Shared prophetic teachings a factor in Middle East conflict?

International affairs analysts have overlooked important religious factors in the current situation in the Middle East that may prevent them from grasping its complex nature, writes Paul Marshall on the website Religion Unplugged (November 13). These factors hinge on Islamic, Jewish, and evangelical prophetic concepts and teachings. Marshall writes that Muslim concerns that Israel is planning to destroy the site of the Al-Aqsa complex in Jerusalem, which includes the Muslim holy sites of the Dome of the Rock and the Al-Aqsa Mosque, may have led them to extreme actions. Some fear that the military campaign against Palestinians after the October 7 attack by Hamas is part of a project by Israel to clear these buildings from the Temple Mount in order to build the Third Temple. Marshall adds that a more esoteric component of this conspiracy theory involves efforts by Jewish groups to breed a flawless red heifer. This is in reference to passages in the Old Testament where God requires Israelites to sacrifice a red heifer. A passage in the Koran also alludes to a red heifer that is essential for the ritual purification that is is a precondition for building the temple. Evangelical Christian and Jewish groups in Israel, such as the Temple Institute, have been training priests for a rebuilt temple and announced the birth of a suitable heifer in September. (There have been several candidates over the years, supplied by evangelical ranchers.)

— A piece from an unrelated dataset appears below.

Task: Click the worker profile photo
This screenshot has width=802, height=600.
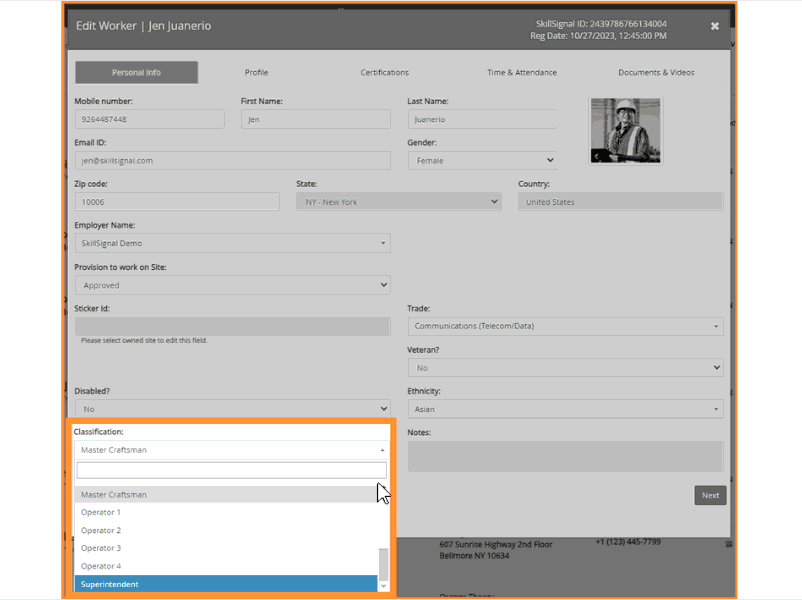Action: click(626, 131)
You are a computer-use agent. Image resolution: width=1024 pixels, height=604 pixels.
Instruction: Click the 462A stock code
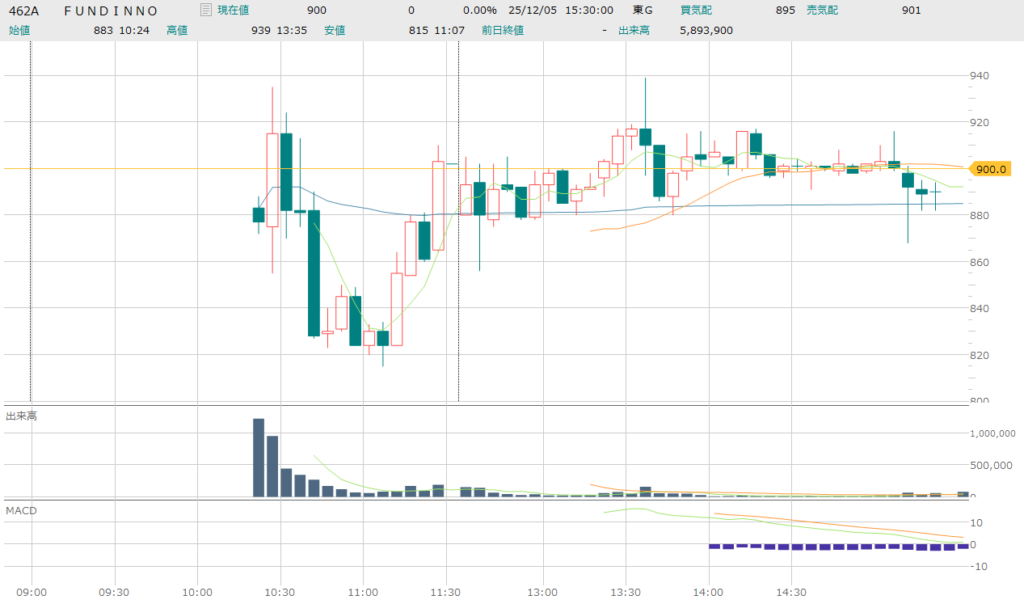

Source: Boubakar | Pixabay.

While these groups do not have wide support in Israel, Marshall reports that “influential people, including in Hamas and Hezbollah, maintain that Israelis are actively pursuing this project and that the Israeli government is deeply involved in this scheme. Hamas has repeatedly described its war on Israel not in secular Western categories, such as resistance to colonialism, but as an attempt to defend Al-Aqsa, which Muslim tradition holds was the site of its Prophet Mohamed’s night journey.” Hezbollah and Hamas leaders also have viewed their actions as rescuing an Islamic holy site from desecration by infidels (with Hamas calling its October 7 assault on Israel the “Al-Aqsa Wave”). Similarly, the red heifer birth announcement was greeted by the Islamist-oriented Middle East Monitor with the headline, “Israel’s red cow will blow up the region.” A senior Palestinian source in touch with the political leadership of Hamas said the “trigger for the 7 October attack was Hamas’s concern that far-right Jews intended to sacrifice an animal at the site of al-Aqsa Mosque, thus laying the ground for the demolition of the Dome on the Rock shrine and the building of the Third Temple.” Marshall writes that while it is unclear whether these leaders sincerely hold such beliefs or are catering to other’s religious fears, “what is clear is that these claims are widely believed and resonate with many Muslims worldwide. We would be wise not to discount them…In the Middle East and much of the world, religion is a fundamental human motive and is correctly seen as such. It is arguable that America’s neglect of this in relation to Iran has helped lead to the present terrible conflagrations.”